Irish Times reviewers run the rule over Stefan Harris Quartet at Vicar Street, Dublin and Our 12th Christmas Show at the Vanguard Gallery in Cork
Stefon Harris Quartet
Vicar Street, Dublin
He concert at Vicar Street, featuring vibes and marimba player Stefon Harris with his quartet, was the final one in the ESB/Note Productions autumn jazz series. It brought their year's programme to a lively and occasionally memorable conclusion.
Apart from the leader, the quartet featured some high-calibre musicians in pianist Xavier Davis, who made such a good impression a few weeks ago with the Tom Harrell Quintet at the Improvised Music Company's Project Weekender, and bassist Tarus Mateen, a vital component in pianist Jason Moran's fine trio at the Guinness Cork Jazz Festival this year. Drummer Kim Thompson, playing only her third concert with the quartet, also revealed great skill, despite an inclination to dot every "i" and cross every "t".
In the band's favour, too, was the fact that this was a group which, though working from a basis in structure, seemed willing to explore avenues that presented themselves and let the music take it down them. In its shifts of textures, time, contrast and dynamics the music had a sense of discovery about it and a constant feeling of surprise, and if its discursiveness was sometimes at the expense of form, the results whenever it achieved a balance between all these elements were superb.

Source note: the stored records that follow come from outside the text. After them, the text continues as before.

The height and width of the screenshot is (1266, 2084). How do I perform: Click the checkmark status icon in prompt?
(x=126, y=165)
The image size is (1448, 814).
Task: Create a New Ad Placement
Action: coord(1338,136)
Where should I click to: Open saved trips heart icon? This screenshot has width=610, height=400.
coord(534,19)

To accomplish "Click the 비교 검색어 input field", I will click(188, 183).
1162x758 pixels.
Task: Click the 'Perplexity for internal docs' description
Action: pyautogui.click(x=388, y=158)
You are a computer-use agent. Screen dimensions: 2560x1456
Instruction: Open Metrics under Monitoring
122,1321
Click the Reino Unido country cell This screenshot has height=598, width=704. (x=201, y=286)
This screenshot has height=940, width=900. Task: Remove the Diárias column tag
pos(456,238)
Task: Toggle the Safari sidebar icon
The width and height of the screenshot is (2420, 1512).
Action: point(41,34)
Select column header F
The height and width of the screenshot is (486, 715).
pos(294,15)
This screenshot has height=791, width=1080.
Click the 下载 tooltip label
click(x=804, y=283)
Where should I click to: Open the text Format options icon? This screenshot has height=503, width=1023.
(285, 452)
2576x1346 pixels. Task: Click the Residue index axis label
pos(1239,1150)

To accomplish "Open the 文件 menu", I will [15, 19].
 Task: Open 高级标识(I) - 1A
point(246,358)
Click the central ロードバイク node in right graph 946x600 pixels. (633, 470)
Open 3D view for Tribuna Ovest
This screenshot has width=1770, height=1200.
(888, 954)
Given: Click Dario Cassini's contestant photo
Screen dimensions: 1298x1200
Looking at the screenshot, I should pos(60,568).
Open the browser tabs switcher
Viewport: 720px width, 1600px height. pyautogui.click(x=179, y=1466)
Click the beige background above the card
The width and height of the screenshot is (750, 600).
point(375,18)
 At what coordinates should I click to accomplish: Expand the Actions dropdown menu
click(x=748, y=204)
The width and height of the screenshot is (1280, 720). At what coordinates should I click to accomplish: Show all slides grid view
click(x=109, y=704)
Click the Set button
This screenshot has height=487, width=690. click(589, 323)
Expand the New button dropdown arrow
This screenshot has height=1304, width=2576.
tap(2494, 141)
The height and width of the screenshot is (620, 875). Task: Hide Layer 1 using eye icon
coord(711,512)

This was epitomised by Rebirth, a beautiful piece of music by Harris, part of a suite he wrote for his next Blue Note album. Lyrical, with the most savoury of changes and delicately nuanced playing, it was equalled only by Harris's affectingly valedictory Epilogue For Milt, written to mark the death of another great vibes player, Milt Jackson.
Harris, however, is his own man; there are no signs of any influence by Jackson, Gary Burton or any other previous notables on the instrument. He also seems to think compositionally, not alone as a soloist, but also, more importantly perhaps, in responding to the overall direction of the group's collective playing. With Harris and Davis tossing ideas back and forth, there was freshness and invention in what they did with Summertime, and in the way the venerable Bye Bye Blackbird surfaced in the second set to be brilliantly deconstructed. And, in both cases, with a sure sense of fun and how far the musicians could take it without losing the shape of the particular performance.
Ray Comiskey
Our 12th Christmas Show
Vangard Gallery, Cork
This year's Christmas show at the Vangard has contributions from 12 artists, many of whom have held solo exhibitions at the gallery in recent years. This collection of both emerging and established names has yielded a compelling interaction of artworks.
The most recent artist to have held a solo exhibition in the gallery is Colin Crotty, surely one of the country's most exciting emerging young artists. A painter's painter, he establishes complex, seductive surfaces, which suggest landscape settings. The energy of his surfaces finds an ally in Martin Finnin, whose ever-increasing vocabulary of abstract shapes and vibrant colour has a similar intensity and presence.
In contrast, Simon English's contribution has a stillness and tranquillity to it, as an uncomplicated relationship between land and sky is punctuated only by a discreet pale sun or glowing moon. In John Philip Murray's head studies we see a similar economy, with the facial features across the series progressively becoming diminished so that the identity of the figure is purposely denied to the viewer.
Michael Canning's Permanent Impermanent has a magical quality not unlike the artwork designs for the 4AD music label. His study of lace drapery in a pensive monochrome is full of mystery and drama. Jim Savage's charcoal drawing, Big Fern, has similar intricacies with an expressive line used to render organic form.
Two sculptors are included in the line-up. Sarah Flaherty's curious bronze forms are both seductive and threatening, typified by the union between weapon-like spikes and the decorative motif of cast nipples. The physical centrepiece is Michael Quannes's Buoyed, rendered in his preferred medium of limestone. Here, a male figure and an unidentifiable animal are unified in a striking hybridisation.